___ Text segment ___

One of the most insidious myths about the SAT that has somehow gained an inordinate amount of traction is the idea that reading lots of nineteenth-century novels is the best way to study for Critical Reading. And among nineteenth-century novelists, Jane Austen’s name seems to come up a lot.
Now don’t get me wrong — reading lots of nineteenth-century novels is certainly not a bad way to study for the SAT. Authors like Austen and Bronte and Dickens (and Fielding and Trollope and Defoe and Eliot) use tons of SAT vocabulary. Tons. A single chapter of Great Expectations probably contains nearly as many SAT words as you’ll find in all of Direct Hits. Reading any major work of nineteenth-century literature and looking up every word you don’t know is a fantastic way to expand your vocabulary.
But it’s not necessarily the best way, and it’s certainly not the only way, to prepare effectively for Critical Reading.
As some very sane, rational adult pointed out on College Confidential a month or so back, this is a classic case of confusing correlation with causation.
Here’s the problem: a lot of people (ok, girls) who score well on Critical Reading also happen to be huge Jane Austen fans. (Confession: I’m not, nor was I ever a Jane Austen fan; I find her books incredibly tedious). Because reading Jane Austen helped them score well, they then make a classic SAT-logic mistake and conclude that if reading Jane Austen worked for them (sample size of one), it must therefore work for everyone.
Can you see the problem with this?

___ Listed records ___

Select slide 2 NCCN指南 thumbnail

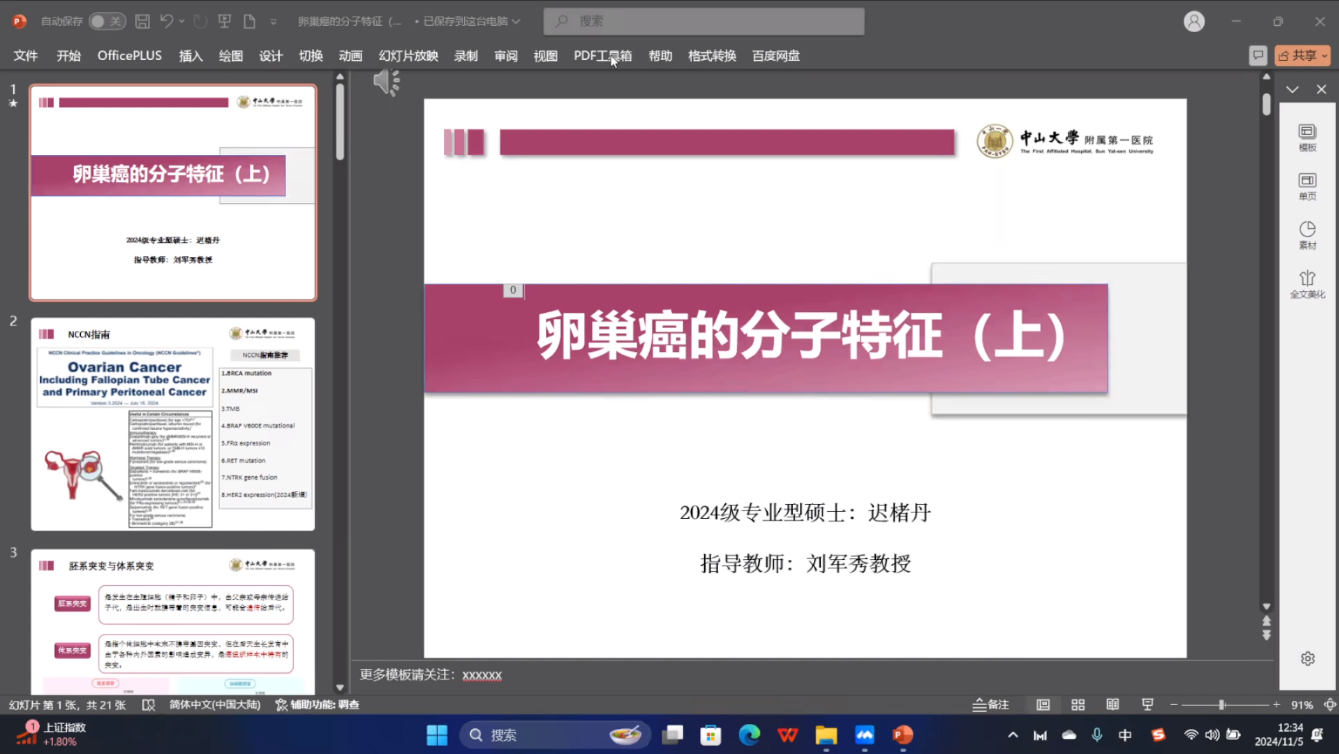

___
___ Listed records ___

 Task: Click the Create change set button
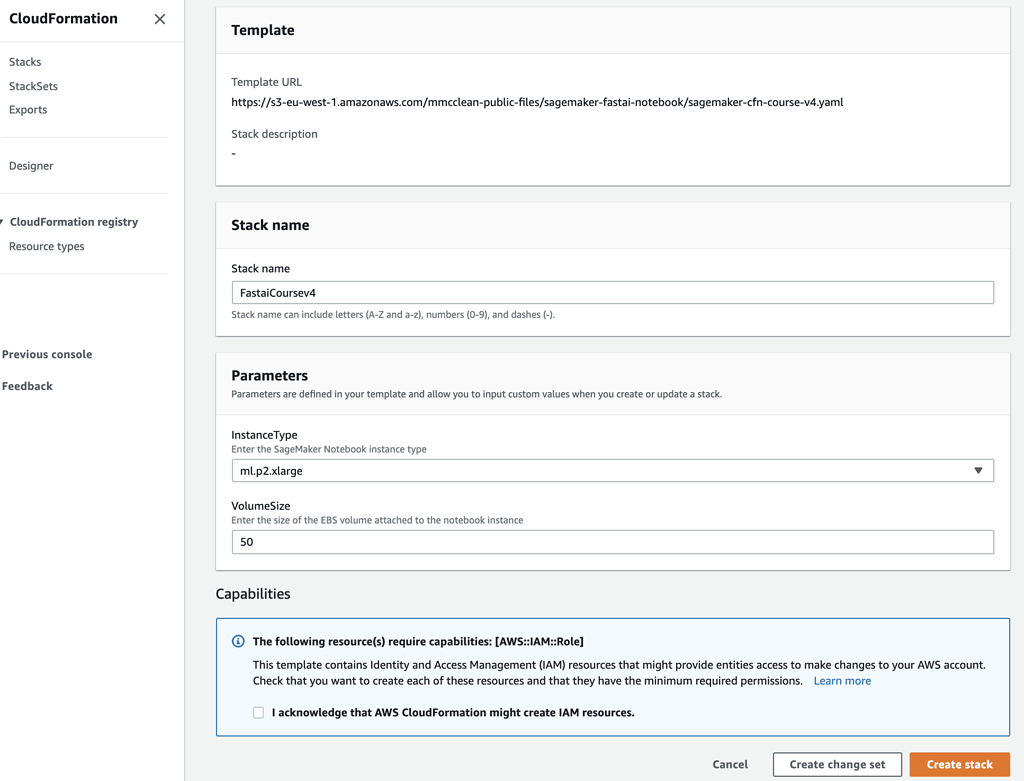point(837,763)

___

Written problem:
Reproduce word for word the stretch of the SAT reading text above that opens with the words "One of the most" and closes with "come up a lot.".

Output of the task:
One of the most insidious myths about the SAT that has somehow gained an inordinate amount of traction is the idea that reading lots of nineteenth-century novels is the best way to study for Critical Reading. And among nineteenth-century novelists, Jane Austen’s name seems to come up a lot.